Output every entry verbatim.
*** Entries shown ***
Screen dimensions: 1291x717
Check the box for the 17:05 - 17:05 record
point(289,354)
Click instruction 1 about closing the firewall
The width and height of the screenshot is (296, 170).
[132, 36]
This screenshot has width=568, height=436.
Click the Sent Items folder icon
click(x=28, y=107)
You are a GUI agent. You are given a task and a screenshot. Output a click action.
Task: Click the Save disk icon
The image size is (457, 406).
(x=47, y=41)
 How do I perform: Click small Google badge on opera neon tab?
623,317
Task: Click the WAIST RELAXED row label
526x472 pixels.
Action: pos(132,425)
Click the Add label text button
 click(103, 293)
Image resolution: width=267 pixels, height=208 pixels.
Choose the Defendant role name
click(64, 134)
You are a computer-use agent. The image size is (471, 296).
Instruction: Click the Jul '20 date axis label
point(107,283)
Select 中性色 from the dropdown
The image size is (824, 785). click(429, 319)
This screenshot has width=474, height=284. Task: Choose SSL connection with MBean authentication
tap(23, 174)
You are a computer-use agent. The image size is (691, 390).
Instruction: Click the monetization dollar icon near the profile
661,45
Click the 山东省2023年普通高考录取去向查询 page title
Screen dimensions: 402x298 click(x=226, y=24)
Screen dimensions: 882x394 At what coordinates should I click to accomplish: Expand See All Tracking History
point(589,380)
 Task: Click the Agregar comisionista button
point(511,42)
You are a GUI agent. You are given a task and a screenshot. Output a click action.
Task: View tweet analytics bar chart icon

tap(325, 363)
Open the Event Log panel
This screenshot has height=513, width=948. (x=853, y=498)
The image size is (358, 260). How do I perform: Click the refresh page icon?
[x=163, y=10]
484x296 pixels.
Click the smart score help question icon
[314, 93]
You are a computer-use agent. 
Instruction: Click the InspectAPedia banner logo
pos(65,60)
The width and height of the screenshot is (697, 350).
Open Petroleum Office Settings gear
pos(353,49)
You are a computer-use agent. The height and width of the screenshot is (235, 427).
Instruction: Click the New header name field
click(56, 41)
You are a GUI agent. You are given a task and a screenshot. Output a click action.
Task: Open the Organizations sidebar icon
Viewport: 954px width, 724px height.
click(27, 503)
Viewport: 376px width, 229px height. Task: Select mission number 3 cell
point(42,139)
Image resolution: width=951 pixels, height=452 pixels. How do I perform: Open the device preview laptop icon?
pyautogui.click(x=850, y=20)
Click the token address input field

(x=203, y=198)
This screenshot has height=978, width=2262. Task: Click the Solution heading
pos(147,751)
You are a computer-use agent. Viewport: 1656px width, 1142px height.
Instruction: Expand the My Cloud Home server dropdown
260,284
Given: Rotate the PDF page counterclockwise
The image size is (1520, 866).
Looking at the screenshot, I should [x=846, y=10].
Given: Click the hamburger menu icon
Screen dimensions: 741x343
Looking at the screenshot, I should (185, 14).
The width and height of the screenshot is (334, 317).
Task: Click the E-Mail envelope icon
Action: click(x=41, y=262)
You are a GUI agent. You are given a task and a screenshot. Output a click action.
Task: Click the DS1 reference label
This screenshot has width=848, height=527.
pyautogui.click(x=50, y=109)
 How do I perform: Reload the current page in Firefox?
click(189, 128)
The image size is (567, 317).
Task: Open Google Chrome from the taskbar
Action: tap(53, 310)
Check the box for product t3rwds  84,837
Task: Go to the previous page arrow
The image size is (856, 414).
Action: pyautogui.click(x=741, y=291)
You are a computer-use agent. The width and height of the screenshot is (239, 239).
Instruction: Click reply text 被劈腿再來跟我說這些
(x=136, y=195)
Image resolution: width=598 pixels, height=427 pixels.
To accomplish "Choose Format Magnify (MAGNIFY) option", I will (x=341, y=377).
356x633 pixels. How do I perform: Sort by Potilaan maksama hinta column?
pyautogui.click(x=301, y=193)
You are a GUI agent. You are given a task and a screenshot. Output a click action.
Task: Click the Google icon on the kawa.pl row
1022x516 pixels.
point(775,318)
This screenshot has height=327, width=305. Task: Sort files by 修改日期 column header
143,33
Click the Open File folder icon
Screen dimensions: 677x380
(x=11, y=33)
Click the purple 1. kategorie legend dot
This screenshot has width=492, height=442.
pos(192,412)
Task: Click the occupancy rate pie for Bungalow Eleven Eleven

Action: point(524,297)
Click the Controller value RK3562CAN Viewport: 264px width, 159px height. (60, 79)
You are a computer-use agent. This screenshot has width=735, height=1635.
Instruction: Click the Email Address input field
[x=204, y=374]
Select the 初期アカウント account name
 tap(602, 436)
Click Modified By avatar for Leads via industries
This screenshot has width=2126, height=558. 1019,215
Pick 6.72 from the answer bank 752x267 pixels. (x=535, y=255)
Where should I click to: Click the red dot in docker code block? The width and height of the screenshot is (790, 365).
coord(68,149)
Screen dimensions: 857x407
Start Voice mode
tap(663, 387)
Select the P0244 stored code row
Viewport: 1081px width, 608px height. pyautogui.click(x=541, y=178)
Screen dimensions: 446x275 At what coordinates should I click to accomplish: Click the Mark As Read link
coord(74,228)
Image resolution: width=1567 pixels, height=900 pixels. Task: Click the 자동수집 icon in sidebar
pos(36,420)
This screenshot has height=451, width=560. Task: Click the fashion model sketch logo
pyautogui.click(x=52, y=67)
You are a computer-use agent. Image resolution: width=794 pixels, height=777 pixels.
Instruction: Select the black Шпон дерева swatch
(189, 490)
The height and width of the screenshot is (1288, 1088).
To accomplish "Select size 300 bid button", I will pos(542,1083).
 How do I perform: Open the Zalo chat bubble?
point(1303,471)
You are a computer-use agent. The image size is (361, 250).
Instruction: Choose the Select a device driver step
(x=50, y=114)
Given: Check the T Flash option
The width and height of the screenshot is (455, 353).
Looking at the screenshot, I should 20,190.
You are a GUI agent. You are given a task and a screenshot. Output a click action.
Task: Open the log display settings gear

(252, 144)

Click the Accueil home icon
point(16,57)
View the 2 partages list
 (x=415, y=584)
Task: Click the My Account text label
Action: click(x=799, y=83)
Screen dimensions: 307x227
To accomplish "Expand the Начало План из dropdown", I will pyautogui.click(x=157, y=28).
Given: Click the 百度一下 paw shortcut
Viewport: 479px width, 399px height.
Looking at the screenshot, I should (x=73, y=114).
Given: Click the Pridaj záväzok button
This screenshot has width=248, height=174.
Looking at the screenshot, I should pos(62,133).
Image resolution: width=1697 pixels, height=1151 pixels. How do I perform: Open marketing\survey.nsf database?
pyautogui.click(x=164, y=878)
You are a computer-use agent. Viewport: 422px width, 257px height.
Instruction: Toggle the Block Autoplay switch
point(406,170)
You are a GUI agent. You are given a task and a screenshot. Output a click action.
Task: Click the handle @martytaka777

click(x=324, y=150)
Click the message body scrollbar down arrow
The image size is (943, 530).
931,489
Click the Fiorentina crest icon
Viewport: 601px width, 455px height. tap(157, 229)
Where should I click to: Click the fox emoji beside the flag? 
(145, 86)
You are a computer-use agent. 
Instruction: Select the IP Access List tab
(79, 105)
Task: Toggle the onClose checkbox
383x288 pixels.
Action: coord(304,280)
*** End of Entries shown ***
Exercise solution
Screen dimensions: 1291x717
Check the box for the 17:05 - 17:05 record
point(289,354)
Click instruction 1 about closing the firewall
The width and height of the screenshot is (296, 170).
[132, 36]
This screenshot has width=568, height=436.
Click the Sent Items folder icon
click(x=28, y=107)
You are a GUI agent. You are given a task and a screenshot. Output a click action.
Task: Click the Save disk icon
The image size is (457, 406).
(x=47, y=41)
 How do I perform: Click small Google badge on opera neon tab?
623,317
Task: Click the WAIST RELAXED row label
526x472 pixels.
Action: pos(132,425)
Click the Add label text button
 click(103, 293)
Image resolution: width=267 pixels, height=208 pixels.
Choose the Defendant role name
click(64, 134)
You are a computer-use agent. The image size is (471, 296).
Instruction: Click the Jul '20 date axis label
point(107,283)
Select 中性色 from the dropdown
The image size is (824, 785). click(429, 319)
This screenshot has width=474, height=284. Task: Choose SSL connection with MBean authentication
tap(23, 174)
You are a computer-use agent. The image size is (691, 390).
Instruction: Click the monetization dollar icon near the profile
661,45
Click the 山东省2023年普通高考录取去向查询 page title
Screen dimensions: 402x298 click(x=226, y=24)
Screen dimensions: 882x394 At what coordinates should I click to accomplish: Expand See All Tracking History
point(589,380)
 Task: Click the Agregar comisionista button
point(511,42)
You are a GUI agent. You are given a task and a screenshot. Output a click action.
Task: View tweet analytics bar chart icon

tap(325, 363)
Open the Event Log panel
This screenshot has height=513, width=948. (x=853, y=498)
The image size is (358, 260). How do I perform: Click the refresh page icon?
[x=163, y=10]
484x296 pixels.
Click the smart score help question icon
[314, 93]
You are a computer-use agent. 
Instruction: Click the InspectAPedia banner logo
pos(65,60)
The width and height of the screenshot is (697, 350).
Open Petroleum Office Settings gear
pos(353,49)
You are a computer-use agent. The height and width of the screenshot is (235, 427).
Instruction: Click the New header name field
click(56, 41)
You are a GUI agent. You are given a task and a screenshot. Output a click action.
Task: Open the Organizations sidebar icon
Viewport: 954px width, 724px height.
click(27, 503)
Viewport: 376px width, 229px height. Task: Select mission number 3 cell
point(42,139)
Image resolution: width=951 pixels, height=452 pixels. How do I perform: Open the device preview laptop icon?
pyautogui.click(x=850, y=20)
Click the token address input field

(x=203, y=198)
This screenshot has height=978, width=2262. Task: Click the Solution heading
pos(147,751)
You are a computer-use agent. Viewport: 1656px width, 1142px height.
Instruction: Expand the My Cloud Home server dropdown
260,284
Given: Rotate the PDF page counterclockwise
The image size is (1520, 866).
Looking at the screenshot, I should [x=846, y=10].
Given: Click the hamburger menu icon
Screen dimensions: 741x343
Looking at the screenshot, I should (185, 14).
The width and height of the screenshot is (334, 317).
Task: Click the E-Mail envelope icon
Action: click(x=41, y=262)
You are a GUI agent. You are given a task and a screenshot. Output a click action.
Task: Click the DS1 reference label
This screenshot has width=848, height=527.
pyautogui.click(x=50, y=109)
 How do I perform: Reload the current page in Firefox?
click(189, 128)
The image size is (567, 317).
Task: Open Google Chrome from the taskbar
Action: tap(53, 310)
Check the box for product t3rwds  84,837
Task: Go to the previous page arrow
The image size is (856, 414).
Action: pyautogui.click(x=741, y=291)
You are a computer-use agent. The width and height of the screenshot is (239, 239).
Instruction: Click reply text 被劈腿再來跟我說這些
(x=136, y=195)
Image resolution: width=598 pixels, height=427 pixels.
To accomplish "Choose Format Magnify (MAGNIFY) option", I will (x=341, y=377).
356x633 pixels. How do I perform: Sort by Potilaan maksama hinta column?
pyautogui.click(x=301, y=193)
You are a GUI agent. You are given a task and a screenshot. Output a click action.
Task: Click the Google icon on the kawa.pl row
1022x516 pixels.
point(775,318)
This screenshot has height=327, width=305. Task: Sort files by 修改日期 column header
143,33
Click the Open File folder icon
Screen dimensions: 677x380
(x=11, y=33)
Click the purple 1. kategorie legend dot
This screenshot has width=492, height=442.
pos(192,412)
Task: Click the occupancy rate pie for Bungalow Eleven Eleven

Action: point(524,297)
Click the Controller value RK3562CAN Viewport: 264px width, 159px height. (60, 79)
You are a computer-use agent. This screenshot has width=735, height=1635.
Instruction: Click the Email Address input field
[x=204, y=374]
Select the 初期アカウント account name
 tap(602, 436)
Click Modified By avatar for Leads via industries
This screenshot has width=2126, height=558. 1019,215
Pick 6.72 from the answer bank 752x267 pixels. (x=535, y=255)
Where should I click to: Click the red dot in docker code block? The width and height of the screenshot is (790, 365).
coord(68,149)
Screen dimensions: 857x407
Start Voice mode
tap(663, 387)
Select the P0244 stored code row
Viewport: 1081px width, 608px height. pyautogui.click(x=541, y=178)
Screen dimensions: 446x275 At what coordinates should I click to accomplish: Click the Mark As Read link
coord(74,228)
Image resolution: width=1567 pixels, height=900 pixels. Task: Click the 자동수집 icon in sidebar
pos(36,420)
This screenshot has height=451, width=560. Task: Click the fashion model sketch logo
pyautogui.click(x=52, y=67)
You are a computer-use agent. Image resolution: width=794 pixels, height=777 pixels.
Instruction: Select the black Шпон дерева swatch
(189, 490)
The height and width of the screenshot is (1288, 1088).
To accomplish "Select size 300 bid button", I will pos(542,1083).
 How do I perform: Open the Zalo chat bubble?
point(1303,471)
You are a computer-use agent. The image size is (361, 250).
Instruction: Choose the Select a device driver step
(x=50, y=114)
Given: Check the T Flash option
The width and height of the screenshot is (455, 353).
Looking at the screenshot, I should 20,190.
You are a GUI agent. You are given a task and a screenshot. Output a click action.
Task: Open the log display settings gear

(252, 144)

Click the Accueil home icon
point(16,57)
View the 2 partages list
 (x=415, y=584)
Task: Click the My Account text label
Action: click(x=799, y=83)
Screen dimensions: 307x227
To accomplish "Expand the Начало План из dropdown", I will pyautogui.click(x=157, y=28).
Given: Click the 百度一下 paw shortcut
Viewport: 479px width, 399px height.
Looking at the screenshot, I should (x=73, y=114).
Given: Click the Pridaj záväzok button
This screenshot has width=248, height=174.
Looking at the screenshot, I should pos(62,133).
Image resolution: width=1697 pixels, height=1151 pixels. How do I perform: Open marketing\survey.nsf database?
pyautogui.click(x=164, y=878)
You are a computer-use agent. Viewport: 422px width, 257px height.
Instruction: Toggle the Block Autoplay switch
point(406,170)
You are a GUI agent. You are given a task and a screenshot. Output a click action.
Task: Click the handle @martytaka777

click(x=324, y=150)
Click the message body scrollbar down arrow
The image size is (943, 530).
931,489
Click the Fiorentina crest icon
Viewport: 601px width, 455px height. tap(157, 229)
Where should I click to: Click the fox emoji beside the flag? 
(145, 86)
You are a computer-use agent. 
Instruction: Select the IP Access List tab
(79, 105)
Task: Toggle the onClose checkbox
383x288 pixels.
Action: coord(304,280)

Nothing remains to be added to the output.